02:49Et donc, on voit bien que cette méfiance, elle s'est insinuée à peu près partout dans les portes de la société.
02:54J'ai évoqué dans un livre, dont c'est le titre, la notion de démocratie des crédules.
02:59Pour moi, la crédulité, ce n'est pas du tout la bêtise, par exemple, ou le manque d'éducation,
03:03ou même, on peut être crédule tout en disant la vérité.
03:06Je peux dire que demain, ou disons, dans six mois, il va pleuvoir.
03:11Il se peut qu'il pleuve, en effet, mais pourtant, au moment où je l'ai dit,
03:15ce n'était rien d'autre qu'une croyance, ce n'était pas une connaissance.

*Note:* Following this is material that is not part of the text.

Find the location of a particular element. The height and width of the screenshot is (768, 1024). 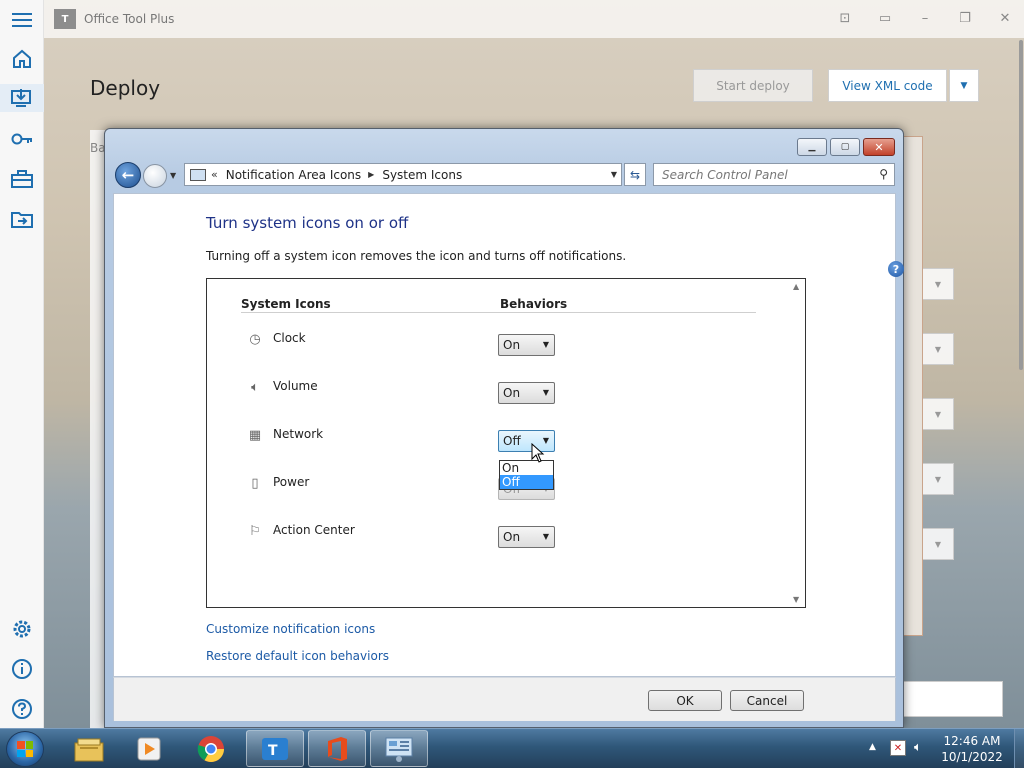

media-player-icon is located at coordinates (149, 748). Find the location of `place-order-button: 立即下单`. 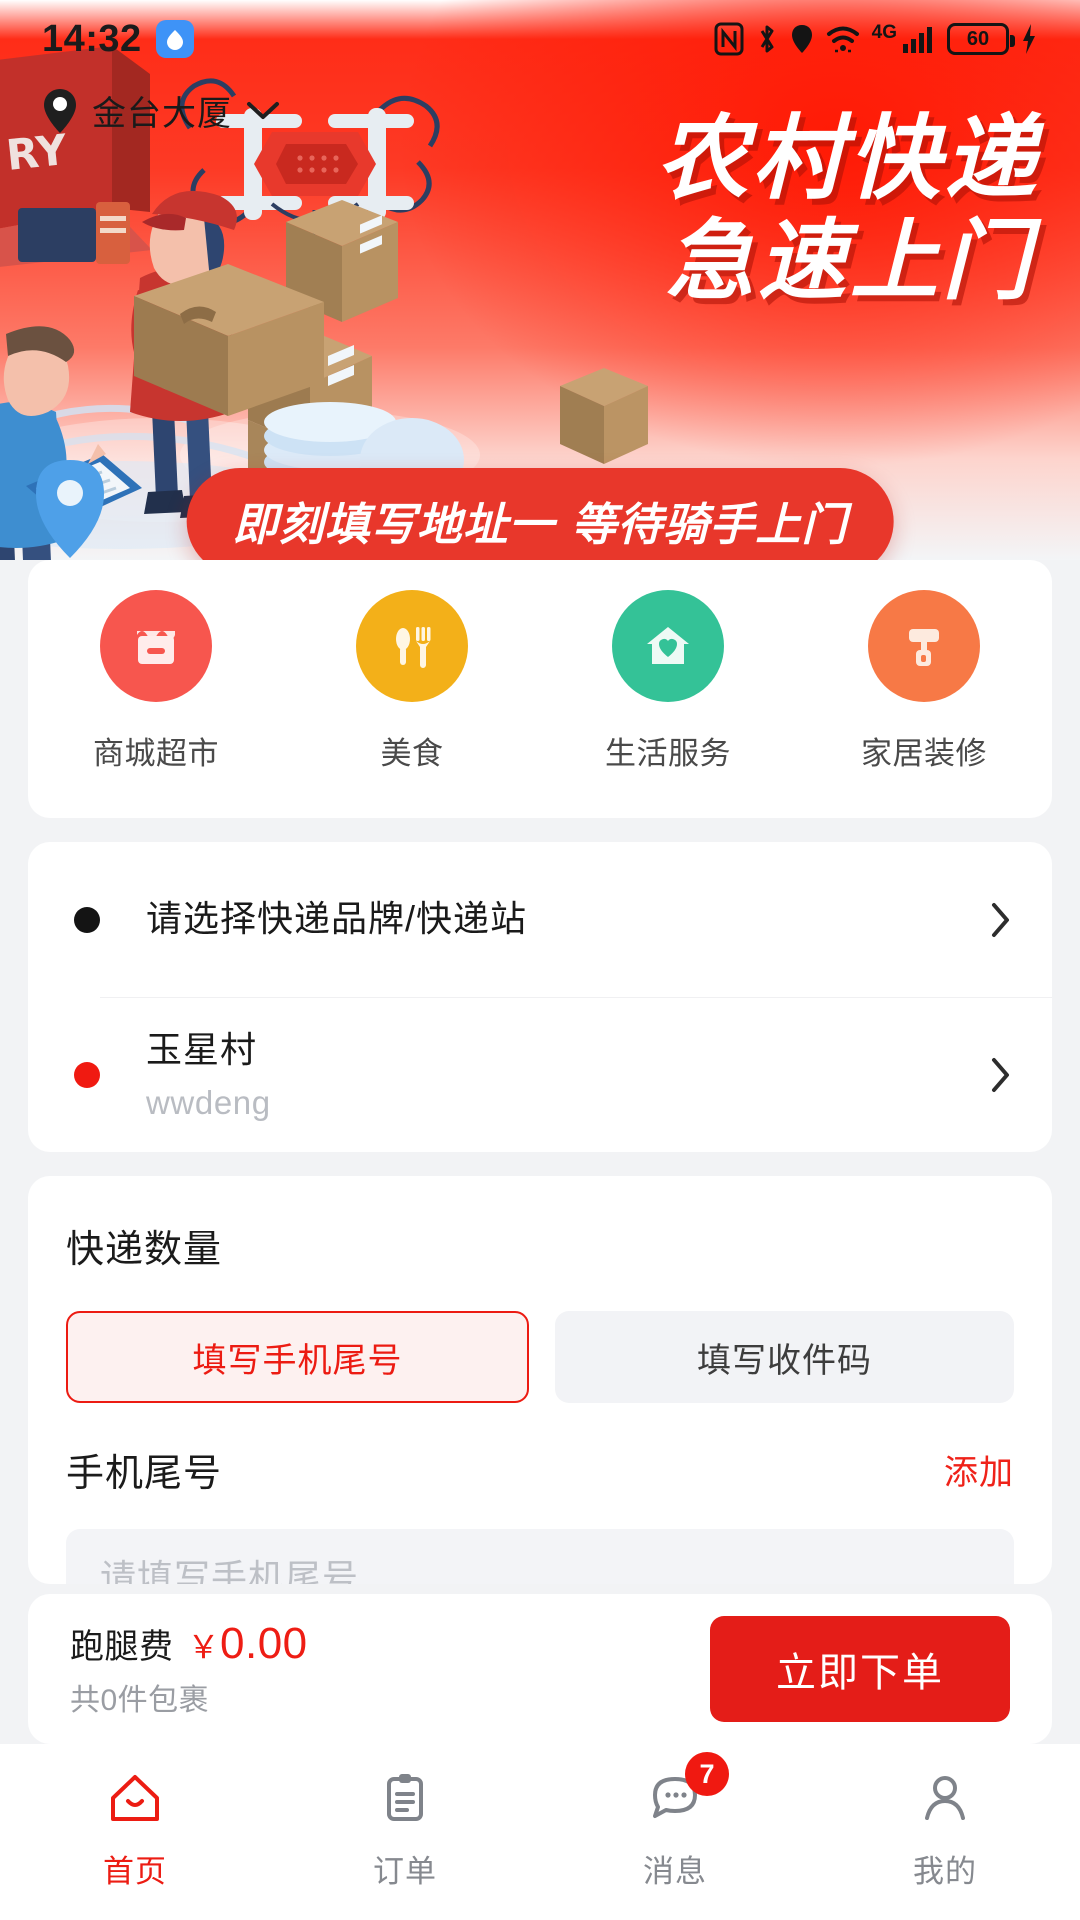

03:17Donc, la crédulité ne s'oppose même pas forcément à la vérité.
03:20Ce que c'est que la crédulité, c'est une baisse de la vigilance rationnelle pour traiter les informations.
03:25Par exemple, lorsque j'ai envie de croire que quelque chose est vrai,
03:28je peux laisser mon croire contaminer par mon désir, prendre ses rêves pour des réalités.
03:32C'est une façon de faire baisser sa vigilance rationnelle.
03:35Justement, l'histoire de la science a inventé, sur des millénaires finalement,
03:39des méthodes qui nous permettent, dans le temps provisoire de la science en tout cas,
03:44de maintenir à son maximum cette vigilance rationnelle.
03:47Et ce que je démonte dans ce livre, La démocratie des crédules,
03:50c'est qu'un certain nombre de conditions, notamment les conditions du marché de l'information,
03:53se liguent, en quelque sorte, pour faire que nous abandonnions un certain nombre de facilités intellectuelles,
04:01ce que l'on peut appeler la crédulité, par exemple, le biais de confirmation,
04:04le fait d'aller chercher des informations qui vont dans le sens de mes attentes personnelles,
04:08ça a toujours existé, ce n'est pas notre contemporanéité qui l'invente,
04:12mais cependant, Internet, la disponibilité de l'information,
04:15elle amplifie cet empire du biais de confirmation,
04:18parce qu'elle nous donne la possibilité, sur tous les sujets,
04:20d'aller chercher n'importe quelle information, argumentée,
04:23qui va nous paraître aller dans le sens de nos attentes.
04:26Si vous croyez que la terre est plate, par exemple, en quelques clics,
04:29vous allez trouver toute une série d'arguments pour aller dans votre sens,
04:32alors qu'auparavant, c'était un peu plus difficile.